**Given records**
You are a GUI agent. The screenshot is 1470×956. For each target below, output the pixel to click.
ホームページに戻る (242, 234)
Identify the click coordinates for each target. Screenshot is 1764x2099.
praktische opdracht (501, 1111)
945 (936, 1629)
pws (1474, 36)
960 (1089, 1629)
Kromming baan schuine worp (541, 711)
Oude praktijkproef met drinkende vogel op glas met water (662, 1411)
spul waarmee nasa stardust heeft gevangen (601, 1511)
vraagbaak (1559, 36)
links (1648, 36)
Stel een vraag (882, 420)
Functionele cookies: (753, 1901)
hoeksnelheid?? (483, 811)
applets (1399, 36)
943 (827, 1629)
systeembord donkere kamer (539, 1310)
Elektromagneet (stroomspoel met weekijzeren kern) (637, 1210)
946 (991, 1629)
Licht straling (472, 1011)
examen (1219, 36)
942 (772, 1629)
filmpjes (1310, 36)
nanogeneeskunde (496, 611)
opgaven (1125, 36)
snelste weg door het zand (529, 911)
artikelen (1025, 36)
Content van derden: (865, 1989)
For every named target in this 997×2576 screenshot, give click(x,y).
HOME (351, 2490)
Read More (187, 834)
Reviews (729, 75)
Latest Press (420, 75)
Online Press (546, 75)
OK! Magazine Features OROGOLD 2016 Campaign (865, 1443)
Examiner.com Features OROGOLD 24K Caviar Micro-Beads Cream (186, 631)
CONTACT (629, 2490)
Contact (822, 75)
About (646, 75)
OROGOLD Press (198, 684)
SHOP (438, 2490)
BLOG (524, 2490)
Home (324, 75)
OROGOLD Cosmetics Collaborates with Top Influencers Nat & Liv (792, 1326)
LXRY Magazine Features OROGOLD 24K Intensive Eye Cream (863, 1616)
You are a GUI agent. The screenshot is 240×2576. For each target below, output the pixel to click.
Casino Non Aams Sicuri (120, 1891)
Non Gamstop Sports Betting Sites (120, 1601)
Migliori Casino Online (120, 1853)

**Problem statement**
Report every line of the material above in which "Features" appears.

**Exercise answer**
OK! Magazine Features OROGOLD 2016 Campaign (865, 1443)
Examiner.com Features OROGOLD 24K Caviar Micro-Beads Cream (186, 631)
LXRY Magazine Features OROGOLD 24K Intensive Eye Cream (863, 1616)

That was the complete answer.